ORLANDO—David Pace is a journeyed real estate broker. He served seven years as director of Real Estate Development for Disney. He was responsibile for the real estate aspects of $5-plus billion worth of projects, including Celebration and Little Lake Bryan in Orlando, Val D'Europe outside Paris, and the Latin America corporate headquarters consolidation of 13 countries.

Later, Pace was managing director for Pritzker Realty Group's redevelopment of the 1,100-acre former Orlando Naval Training Center property. He assembled and led the team that created over $2 billion in value in Baldwin Park.  

GlobeSt.com caught up with Pace to talk about his decision to join CBRE as an executive vice president. Pace also shares his views on a global mixed-use comeback and his strategy for tapping into it.

GlobeSt.com: Why did you decide to join CBRE?

Pace: My background is in large-scale complex development. I’ve also been a broker for 20-plus years. I have been very successful doing consulting work in the mixed-use space. As the market begins to recover, there are a lot of folks around the world that want to create and emulate large mixed-use projects that had been occurring around the United States but stalled over the past few years.

GlobeSt.com: Large mixed-use projects do seem to be the wave of the future. We’re seeing several launch here in Miami. So you expect that to be the way forward?

Pace: I certainly do. It’s a massive worldwide macro economic trend. We can’t afford the infrastructure to develop in the sprawling random way that we have in the past. It’s been a luxury, particularly in the United States, to do sprawling developments. When you go outside of the United States and look at the development patterns, you see mixed uses by necessity all over the world. You don’t find sprawl, except from industrial.

GlobeSt.com: What challenges do you see ahead as we move toward this recovery and the resurgence of massive mixed-use projects?

Pace: As we headed into the peak, large complex mixed-use developments started to get more traction. There’s been a real push to do more of these projects from groups like the New Urbanists. But there’s been resistance from the underwriters. It was very difficult to get financing and capital.

GlobeSt.com: Why is that?

Pace: People historically didn’t understand mixed-use. You had a silo of people who understood multifamily or a silo of people who understood office or other forms of for-sale residential or even industrial or retail real estate. But within that house you didn’t typically have people that understood all of it. So underwriting was difficult.

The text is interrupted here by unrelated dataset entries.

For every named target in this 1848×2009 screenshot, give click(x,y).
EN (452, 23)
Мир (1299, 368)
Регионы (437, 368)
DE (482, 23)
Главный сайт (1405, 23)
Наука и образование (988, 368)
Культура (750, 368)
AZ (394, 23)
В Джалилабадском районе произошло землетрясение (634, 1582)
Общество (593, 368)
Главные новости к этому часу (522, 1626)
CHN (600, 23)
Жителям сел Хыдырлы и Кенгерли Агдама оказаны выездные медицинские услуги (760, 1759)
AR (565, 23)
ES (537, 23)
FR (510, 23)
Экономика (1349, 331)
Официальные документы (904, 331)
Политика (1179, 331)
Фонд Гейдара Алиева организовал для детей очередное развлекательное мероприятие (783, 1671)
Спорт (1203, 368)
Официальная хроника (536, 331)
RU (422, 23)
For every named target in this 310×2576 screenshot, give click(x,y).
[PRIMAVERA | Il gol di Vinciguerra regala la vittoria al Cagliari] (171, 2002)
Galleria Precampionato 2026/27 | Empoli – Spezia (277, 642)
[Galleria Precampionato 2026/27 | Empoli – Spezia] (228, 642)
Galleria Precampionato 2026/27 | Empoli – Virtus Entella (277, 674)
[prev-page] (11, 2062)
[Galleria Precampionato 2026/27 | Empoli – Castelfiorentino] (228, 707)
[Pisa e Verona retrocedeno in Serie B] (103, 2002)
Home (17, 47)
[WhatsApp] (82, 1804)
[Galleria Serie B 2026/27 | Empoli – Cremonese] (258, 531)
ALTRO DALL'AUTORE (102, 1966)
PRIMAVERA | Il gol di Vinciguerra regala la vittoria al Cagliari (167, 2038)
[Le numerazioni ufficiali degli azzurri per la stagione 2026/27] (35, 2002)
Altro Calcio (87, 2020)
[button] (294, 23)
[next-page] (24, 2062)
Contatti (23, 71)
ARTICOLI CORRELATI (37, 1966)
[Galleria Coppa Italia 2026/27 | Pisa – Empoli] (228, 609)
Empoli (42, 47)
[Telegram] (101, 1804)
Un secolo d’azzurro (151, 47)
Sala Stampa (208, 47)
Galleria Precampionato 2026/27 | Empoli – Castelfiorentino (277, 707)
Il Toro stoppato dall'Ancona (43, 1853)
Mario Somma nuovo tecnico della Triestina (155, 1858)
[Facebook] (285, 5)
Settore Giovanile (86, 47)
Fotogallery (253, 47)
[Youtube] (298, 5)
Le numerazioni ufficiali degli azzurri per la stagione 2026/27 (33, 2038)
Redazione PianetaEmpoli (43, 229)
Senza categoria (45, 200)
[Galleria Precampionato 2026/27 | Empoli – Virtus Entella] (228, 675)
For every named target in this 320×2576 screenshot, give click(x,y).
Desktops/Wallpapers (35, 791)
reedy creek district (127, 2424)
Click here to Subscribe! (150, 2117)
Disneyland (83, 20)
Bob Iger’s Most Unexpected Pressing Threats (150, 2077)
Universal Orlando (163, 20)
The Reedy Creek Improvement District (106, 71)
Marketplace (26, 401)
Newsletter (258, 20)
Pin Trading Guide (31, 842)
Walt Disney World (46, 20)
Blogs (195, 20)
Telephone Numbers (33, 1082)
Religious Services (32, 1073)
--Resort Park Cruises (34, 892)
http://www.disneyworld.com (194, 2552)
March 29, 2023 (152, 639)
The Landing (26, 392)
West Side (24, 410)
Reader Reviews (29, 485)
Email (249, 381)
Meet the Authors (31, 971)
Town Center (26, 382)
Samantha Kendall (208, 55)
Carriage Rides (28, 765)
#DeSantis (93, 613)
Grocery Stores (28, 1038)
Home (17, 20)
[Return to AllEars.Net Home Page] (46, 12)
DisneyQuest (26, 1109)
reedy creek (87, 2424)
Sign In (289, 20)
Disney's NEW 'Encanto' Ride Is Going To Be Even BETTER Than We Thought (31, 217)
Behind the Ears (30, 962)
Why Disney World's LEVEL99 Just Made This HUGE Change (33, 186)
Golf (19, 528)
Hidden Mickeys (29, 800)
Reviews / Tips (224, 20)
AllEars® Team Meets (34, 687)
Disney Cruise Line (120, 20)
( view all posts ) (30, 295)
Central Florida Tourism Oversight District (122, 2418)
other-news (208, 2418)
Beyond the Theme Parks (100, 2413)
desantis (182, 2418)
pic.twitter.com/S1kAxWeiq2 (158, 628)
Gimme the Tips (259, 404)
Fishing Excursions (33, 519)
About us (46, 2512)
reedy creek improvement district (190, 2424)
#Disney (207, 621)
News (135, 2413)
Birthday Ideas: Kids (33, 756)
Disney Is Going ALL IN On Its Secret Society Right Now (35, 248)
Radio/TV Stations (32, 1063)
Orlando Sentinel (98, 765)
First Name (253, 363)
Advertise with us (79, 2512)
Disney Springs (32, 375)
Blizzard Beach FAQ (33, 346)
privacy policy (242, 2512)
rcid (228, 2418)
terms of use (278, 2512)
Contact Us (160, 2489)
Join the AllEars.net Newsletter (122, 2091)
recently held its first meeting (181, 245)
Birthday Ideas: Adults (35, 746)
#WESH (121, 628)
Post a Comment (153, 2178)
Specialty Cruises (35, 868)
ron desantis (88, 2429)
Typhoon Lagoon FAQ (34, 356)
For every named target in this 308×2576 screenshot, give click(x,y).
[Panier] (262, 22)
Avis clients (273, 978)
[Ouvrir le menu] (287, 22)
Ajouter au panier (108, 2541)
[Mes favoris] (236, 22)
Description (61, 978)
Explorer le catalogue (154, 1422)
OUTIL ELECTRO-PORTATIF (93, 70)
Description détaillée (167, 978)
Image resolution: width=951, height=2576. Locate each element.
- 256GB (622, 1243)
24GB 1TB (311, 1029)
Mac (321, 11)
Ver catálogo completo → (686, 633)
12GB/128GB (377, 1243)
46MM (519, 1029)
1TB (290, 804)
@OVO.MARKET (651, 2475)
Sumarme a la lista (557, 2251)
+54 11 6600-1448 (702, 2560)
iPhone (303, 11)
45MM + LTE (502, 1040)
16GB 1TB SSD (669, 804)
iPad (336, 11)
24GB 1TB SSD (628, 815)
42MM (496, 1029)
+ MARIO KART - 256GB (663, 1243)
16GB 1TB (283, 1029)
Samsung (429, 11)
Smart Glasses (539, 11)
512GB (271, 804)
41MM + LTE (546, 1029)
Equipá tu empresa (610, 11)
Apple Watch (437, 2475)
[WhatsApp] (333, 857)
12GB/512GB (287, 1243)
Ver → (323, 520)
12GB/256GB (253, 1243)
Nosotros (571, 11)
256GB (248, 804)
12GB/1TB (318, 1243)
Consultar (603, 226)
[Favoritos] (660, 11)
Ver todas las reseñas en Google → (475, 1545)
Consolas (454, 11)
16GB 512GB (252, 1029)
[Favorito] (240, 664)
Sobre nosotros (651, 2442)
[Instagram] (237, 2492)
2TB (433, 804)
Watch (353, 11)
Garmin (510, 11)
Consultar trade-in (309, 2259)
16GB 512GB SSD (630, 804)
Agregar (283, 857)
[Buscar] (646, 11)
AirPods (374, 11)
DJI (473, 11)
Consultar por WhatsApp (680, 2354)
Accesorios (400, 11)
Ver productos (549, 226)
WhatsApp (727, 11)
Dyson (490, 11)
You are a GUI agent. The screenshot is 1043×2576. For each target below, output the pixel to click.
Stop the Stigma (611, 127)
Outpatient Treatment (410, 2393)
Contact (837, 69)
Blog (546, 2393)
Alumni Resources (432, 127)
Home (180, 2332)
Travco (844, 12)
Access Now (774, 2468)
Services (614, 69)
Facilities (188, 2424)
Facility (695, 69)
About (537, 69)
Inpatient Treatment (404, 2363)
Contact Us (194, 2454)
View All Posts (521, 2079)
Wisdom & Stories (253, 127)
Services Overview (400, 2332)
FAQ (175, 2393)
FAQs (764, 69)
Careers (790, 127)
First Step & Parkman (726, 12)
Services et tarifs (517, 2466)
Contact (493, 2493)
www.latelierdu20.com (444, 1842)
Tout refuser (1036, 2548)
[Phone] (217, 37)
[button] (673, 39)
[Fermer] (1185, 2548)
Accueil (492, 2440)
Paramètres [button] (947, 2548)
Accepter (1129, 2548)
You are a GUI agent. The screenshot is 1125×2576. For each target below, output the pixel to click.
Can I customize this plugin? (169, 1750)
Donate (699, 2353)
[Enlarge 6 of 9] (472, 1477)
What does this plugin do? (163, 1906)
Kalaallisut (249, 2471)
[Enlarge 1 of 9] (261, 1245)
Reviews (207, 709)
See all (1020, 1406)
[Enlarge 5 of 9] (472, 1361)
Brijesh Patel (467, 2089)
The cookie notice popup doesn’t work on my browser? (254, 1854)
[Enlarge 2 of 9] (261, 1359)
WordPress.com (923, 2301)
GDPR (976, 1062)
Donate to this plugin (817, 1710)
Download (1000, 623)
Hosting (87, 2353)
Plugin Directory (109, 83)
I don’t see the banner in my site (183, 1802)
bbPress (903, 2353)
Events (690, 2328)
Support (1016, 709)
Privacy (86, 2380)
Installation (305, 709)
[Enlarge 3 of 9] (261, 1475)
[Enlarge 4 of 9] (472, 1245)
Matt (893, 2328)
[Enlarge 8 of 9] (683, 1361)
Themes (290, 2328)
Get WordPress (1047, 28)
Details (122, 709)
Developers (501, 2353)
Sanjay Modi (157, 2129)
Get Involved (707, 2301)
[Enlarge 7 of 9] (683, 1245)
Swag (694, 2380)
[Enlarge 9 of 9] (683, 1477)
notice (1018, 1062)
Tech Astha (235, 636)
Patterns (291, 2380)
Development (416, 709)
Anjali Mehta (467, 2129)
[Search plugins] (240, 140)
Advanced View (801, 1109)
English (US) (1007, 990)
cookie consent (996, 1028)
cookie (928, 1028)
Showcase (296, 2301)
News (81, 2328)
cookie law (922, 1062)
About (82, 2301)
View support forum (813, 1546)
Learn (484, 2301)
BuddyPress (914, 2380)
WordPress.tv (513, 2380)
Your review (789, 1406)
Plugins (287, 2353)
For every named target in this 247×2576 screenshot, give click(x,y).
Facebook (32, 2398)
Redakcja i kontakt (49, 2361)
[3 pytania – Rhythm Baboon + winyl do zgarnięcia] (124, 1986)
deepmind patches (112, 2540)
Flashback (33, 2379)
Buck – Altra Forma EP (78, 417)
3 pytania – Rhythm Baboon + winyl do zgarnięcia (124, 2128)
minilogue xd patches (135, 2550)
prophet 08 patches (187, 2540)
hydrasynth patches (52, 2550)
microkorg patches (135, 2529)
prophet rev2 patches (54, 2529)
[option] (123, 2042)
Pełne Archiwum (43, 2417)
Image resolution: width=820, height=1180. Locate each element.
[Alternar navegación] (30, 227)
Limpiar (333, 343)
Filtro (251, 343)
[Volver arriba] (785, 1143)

How do I value a retail center with five-story condominiums and a hotel on top of it? As we got later into the peak in the 2006 to 2008 time frame, more people starting moving toward the massive mixed-use market and the underwriters started to get it. Now, there’s been a little bit of a fall back to the comfort zone of the more traditional silo of commercial real estate segments.

GlobeSt.com: So how do we overcome that challenge? What’s it going to take?

Pace: We need to see more of a recovery. As the capital markets recover and debt comes back, I think there will be a little bit of a challenge getting people to jump in to the most complex segment, which is the mixed-use segment. I think the sectors that will come back first are apartments, and then the classic office, industrial, and retail portfolios. I think mixed-use will have a little bit more to climb out of. But I am already seeing people wanting to get back and have a significant position.

GlobeSt.com: What’s your strategy going forward with CBRE?

Pace: I don’t know if it’s a strategy or a tactic. I have a great group of friends around the world and a surprising source that you don’t often see—a lot of planners and architects that have been deeply entrenched in the best projects out there. Unfortunately, for many of these firms, their clients fell into a state of despair. The original developers of these mixed-use projects typically ran of money. I am reaching out to this group of people to identify the best projects in the best markets and work up the chain to the people who are either in the decision making position or close to it. Then we’ll start having conversations about the value we can add.